◆ Your objective ◆
Return all lines of the records that contain the word "agent".

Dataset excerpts

▬▬▬▬▬▬▬▬▬▬

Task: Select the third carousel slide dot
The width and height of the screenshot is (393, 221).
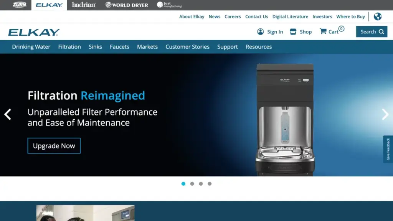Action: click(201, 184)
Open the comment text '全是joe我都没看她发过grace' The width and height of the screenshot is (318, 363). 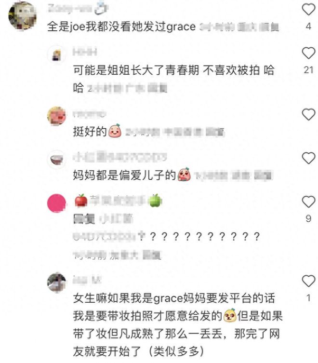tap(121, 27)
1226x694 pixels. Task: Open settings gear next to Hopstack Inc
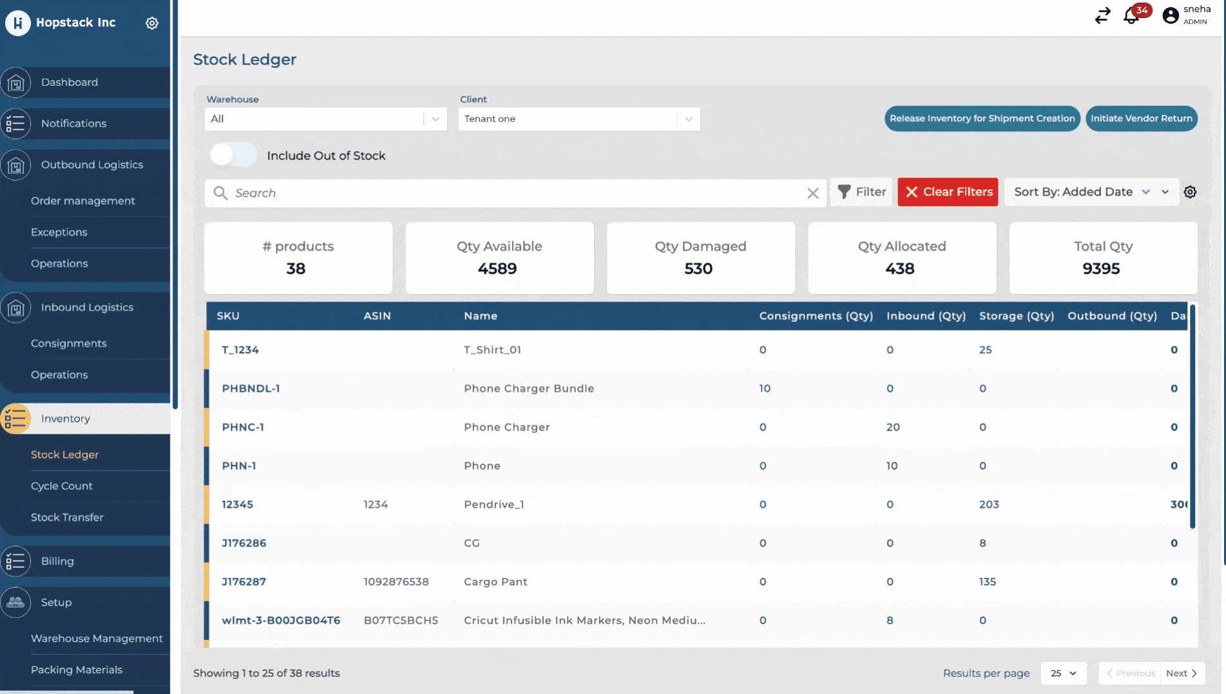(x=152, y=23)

▬▬▬▬▬▬▬▬▬▬

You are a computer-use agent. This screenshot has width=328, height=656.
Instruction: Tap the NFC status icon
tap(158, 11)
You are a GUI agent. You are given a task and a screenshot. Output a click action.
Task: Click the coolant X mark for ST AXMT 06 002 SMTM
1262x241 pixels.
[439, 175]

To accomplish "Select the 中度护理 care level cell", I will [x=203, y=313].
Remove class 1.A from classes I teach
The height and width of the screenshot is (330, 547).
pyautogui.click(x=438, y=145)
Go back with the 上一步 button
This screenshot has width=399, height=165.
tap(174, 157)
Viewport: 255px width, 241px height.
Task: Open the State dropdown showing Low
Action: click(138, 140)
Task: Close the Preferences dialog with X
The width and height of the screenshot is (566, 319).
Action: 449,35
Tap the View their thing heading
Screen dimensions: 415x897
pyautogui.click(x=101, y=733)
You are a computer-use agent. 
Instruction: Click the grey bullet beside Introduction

▬▬▬▬▬▬▬▬▬▬

◆ Response to this task ◆
You are a computer-use agent. This screenshot has width=328, height=656.
You are a GUI agent. You are given a task and a screenshot. Output a click action.
You are a computer-use agent. 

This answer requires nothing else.